Reduction of Cul3 expression increases p60/katanin levels. A, HeLa cells were treated with siRNA targeted against Cul3. The upper panel shows endogenous Cul3 protein levels by immunoblot in untreated versus siRNA-treated HeLa cells, whereas the lower panel indicates actin levels.

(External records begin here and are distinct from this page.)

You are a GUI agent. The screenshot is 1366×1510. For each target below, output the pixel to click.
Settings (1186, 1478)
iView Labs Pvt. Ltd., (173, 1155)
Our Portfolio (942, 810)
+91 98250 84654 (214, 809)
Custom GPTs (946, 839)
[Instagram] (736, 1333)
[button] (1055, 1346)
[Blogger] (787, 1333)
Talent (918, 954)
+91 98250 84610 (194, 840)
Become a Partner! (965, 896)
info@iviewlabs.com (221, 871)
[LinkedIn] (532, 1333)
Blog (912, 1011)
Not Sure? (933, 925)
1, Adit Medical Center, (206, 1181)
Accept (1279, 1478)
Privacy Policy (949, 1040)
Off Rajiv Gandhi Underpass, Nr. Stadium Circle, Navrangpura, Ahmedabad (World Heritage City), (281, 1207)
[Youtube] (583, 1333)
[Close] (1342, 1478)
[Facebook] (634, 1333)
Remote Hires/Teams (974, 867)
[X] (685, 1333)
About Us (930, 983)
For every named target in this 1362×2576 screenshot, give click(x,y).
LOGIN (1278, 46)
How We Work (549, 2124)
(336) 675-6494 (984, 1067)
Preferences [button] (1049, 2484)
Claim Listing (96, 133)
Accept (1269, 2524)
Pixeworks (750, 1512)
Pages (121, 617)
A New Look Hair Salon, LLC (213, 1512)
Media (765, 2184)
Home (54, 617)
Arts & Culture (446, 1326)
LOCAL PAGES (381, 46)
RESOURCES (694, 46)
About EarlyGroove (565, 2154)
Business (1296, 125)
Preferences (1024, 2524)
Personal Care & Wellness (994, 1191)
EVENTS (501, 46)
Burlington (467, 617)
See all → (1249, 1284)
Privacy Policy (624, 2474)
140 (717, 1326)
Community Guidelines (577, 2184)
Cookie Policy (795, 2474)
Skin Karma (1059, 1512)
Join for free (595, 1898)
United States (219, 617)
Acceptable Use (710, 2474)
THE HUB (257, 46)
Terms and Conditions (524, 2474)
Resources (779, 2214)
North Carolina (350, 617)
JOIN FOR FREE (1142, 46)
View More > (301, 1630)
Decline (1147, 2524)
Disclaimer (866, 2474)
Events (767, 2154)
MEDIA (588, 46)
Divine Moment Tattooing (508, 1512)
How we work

B, immunofluorescence of HeLa cells co-transfected with siCul3 RNA and GFP showing DNA and microtubules as visualized by DAPI and α-tubulin staining, respectively. C, Cul3 siRNA-treated HeLa cells are stained for p60/katanin (red). Expression of GFP indicates cells that received the siRNA. p60/katanin fluorescence levels in control versus siCul3-treated cells are quantified to the right where n equals the number of cells quantified. D, MEFs were stained by immunofluorescence for endogenous p60/katanin (shown in green) to compare expression levels in cells with contrasting levels of Cul3. Cul3^+/+ MEFs are shown in the upper panel, whereas Cul3^+/- MEFs (Cul3 hypomorphs) are shown below. Microtubules are stained in red, and DAPI staining is in blue. Quantification of p60/katanin immunofluorescence levels is shown to the right. n indicates the number of cells quantified. The size bar depicts 10 μm (^*, p = 0.0004; ^**, p < 0.0001).

FIGURE 7.

A model for Cul3-mediated ubiquitination of p60/katanin. A, Cul3 serves as a scaffold, binding the E2 ubiquitin conjugating enzyme and the essential ring finger protein Rbx1. KLHDC5 binds to Cul3 via its BTB domain, and to p60/katanin through its kelch repeats, and recruits p60/katanin for ubiquitination by the Cul3 E3 ligase. B, stages of the cell cycle that depend on p60/katanin degradation. Both p60/katanin and Ctb9/KLHDC5 are expressed early in mitosis. In telophase (T) Ctb9/KLHDC5 expression is limited by an unknown mechanism and excluded from the midbody allowing accumulation of p60/katanin in the area of the midbody. Overexpression of Ctb9/KLHDC5 results in too little p60/katanin and a buildup of microtubules, which prevents completion of mitosis. Under-expression of Ctb9/KLHDC5 results in too much p60/katanin, which prevents microtubules from forming, and therefore prevents progression of mitosis.